- _Exercise_: What follows is a listing to be repeated in full and without alteration.

━━━ Data under study

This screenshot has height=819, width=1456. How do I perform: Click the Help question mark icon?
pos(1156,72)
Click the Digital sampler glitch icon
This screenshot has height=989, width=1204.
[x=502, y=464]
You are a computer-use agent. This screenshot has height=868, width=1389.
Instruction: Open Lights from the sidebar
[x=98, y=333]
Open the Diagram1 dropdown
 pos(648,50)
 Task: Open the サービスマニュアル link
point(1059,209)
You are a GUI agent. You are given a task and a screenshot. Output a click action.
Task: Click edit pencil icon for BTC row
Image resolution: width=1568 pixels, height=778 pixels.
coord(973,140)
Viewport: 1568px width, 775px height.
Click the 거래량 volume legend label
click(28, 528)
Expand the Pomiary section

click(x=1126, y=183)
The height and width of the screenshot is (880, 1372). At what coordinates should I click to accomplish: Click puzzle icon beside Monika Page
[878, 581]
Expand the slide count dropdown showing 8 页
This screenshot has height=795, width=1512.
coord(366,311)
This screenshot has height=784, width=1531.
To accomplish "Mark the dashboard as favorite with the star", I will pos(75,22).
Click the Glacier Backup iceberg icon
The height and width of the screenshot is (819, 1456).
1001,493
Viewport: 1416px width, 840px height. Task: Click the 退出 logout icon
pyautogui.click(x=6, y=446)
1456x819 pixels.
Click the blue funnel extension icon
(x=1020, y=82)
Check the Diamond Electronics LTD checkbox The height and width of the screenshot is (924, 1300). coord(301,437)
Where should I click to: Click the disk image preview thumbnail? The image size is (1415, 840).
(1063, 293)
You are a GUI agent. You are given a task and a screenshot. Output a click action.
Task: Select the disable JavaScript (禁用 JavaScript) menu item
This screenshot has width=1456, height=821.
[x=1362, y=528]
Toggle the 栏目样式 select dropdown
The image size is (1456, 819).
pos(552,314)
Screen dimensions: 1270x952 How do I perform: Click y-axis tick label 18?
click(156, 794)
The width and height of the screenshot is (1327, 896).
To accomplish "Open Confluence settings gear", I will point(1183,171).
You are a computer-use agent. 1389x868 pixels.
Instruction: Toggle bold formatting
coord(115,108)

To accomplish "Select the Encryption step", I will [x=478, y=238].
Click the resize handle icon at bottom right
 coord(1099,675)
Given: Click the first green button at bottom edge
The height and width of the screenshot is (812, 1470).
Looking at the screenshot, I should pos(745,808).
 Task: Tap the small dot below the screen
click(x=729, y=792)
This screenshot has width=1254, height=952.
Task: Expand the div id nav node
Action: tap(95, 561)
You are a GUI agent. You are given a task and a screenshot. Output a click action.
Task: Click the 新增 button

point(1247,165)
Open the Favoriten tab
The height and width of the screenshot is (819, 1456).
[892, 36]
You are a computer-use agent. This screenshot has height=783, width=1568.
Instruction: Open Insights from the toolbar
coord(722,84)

━━━━━━

- _Solution_:
This screenshot has height=819, width=1456. How do I perform: Click the Help question mark icon?
pos(1156,72)
Click the Digital sampler glitch icon
This screenshot has height=989, width=1204.
[x=502, y=464]
You are a computer-use agent. This screenshot has height=868, width=1389.
Instruction: Open Lights from the sidebar
[x=98, y=333]
Open the Diagram1 dropdown
 pos(648,50)
 Task: Open the サービスマニュアル link
point(1059,209)
You are a GUI agent. You are given a task and a screenshot. Output a click action.
Task: Click edit pencil icon for BTC row
Image resolution: width=1568 pixels, height=778 pixels.
coord(973,140)
Viewport: 1568px width, 775px height.
Click the 거래량 volume legend label
click(28, 528)
Expand the Pomiary section

click(x=1126, y=183)
The height and width of the screenshot is (880, 1372). At what coordinates should I click to accomplish: Click puzzle icon beside Monika Page
[878, 581]
Expand the slide count dropdown showing 8 页
This screenshot has height=795, width=1512.
coord(366,311)
This screenshot has height=784, width=1531.
To accomplish "Mark the dashboard as favorite with the star", I will pos(75,22).
Click the Glacier Backup iceberg icon
The height and width of the screenshot is (819, 1456).
1001,493
Viewport: 1416px width, 840px height. Task: Click the 退出 logout icon
pyautogui.click(x=6, y=446)
1456x819 pixels.
Click the blue funnel extension icon
(x=1020, y=82)
Check the Diamond Electronics LTD checkbox The height and width of the screenshot is (924, 1300). coord(301,437)
Where should I click to: Click the disk image preview thumbnail? The image size is (1415, 840).
(1063, 293)
You are a GUI agent. You are given a task and a screenshot. Output a click action.
Task: Select the disable JavaScript (禁用 JavaScript) menu item
This screenshot has width=1456, height=821.
[x=1362, y=528]
Toggle the 栏目样式 select dropdown
The image size is (1456, 819).
pos(552,314)
Screen dimensions: 1270x952 How do I perform: Click y-axis tick label 18?
click(156, 794)
The width and height of the screenshot is (1327, 896).
To accomplish "Open Confluence settings gear", I will point(1183,171).
You are a computer-use agent. 1389x868 pixels.
Instruction: Toggle bold formatting
coord(115,108)

To accomplish "Select the Encryption step", I will [x=478, y=238].
Click the resize handle icon at bottom right
 coord(1099,675)
Given: Click the first green button at bottom edge
The height and width of the screenshot is (812, 1470).
Looking at the screenshot, I should pos(745,808).
 Task: Tap the small dot below the screen
click(x=729, y=792)
This screenshot has width=1254, height=952.
Task: Expand the div id nav node
Action: tap(95, 561)
You are a GUI agent. You are given a task and a screenshot. Output a click action.
Task: Click the 新增 button

point(1247,165)
Open the Favoriten tab
The height and width of the screenshot is (819, 1456).
[892, 36]
You are a computer-use agent. This screenshot has height=783, width=1568.
Instruction: Open Insights from the toolbar
coord(722,84)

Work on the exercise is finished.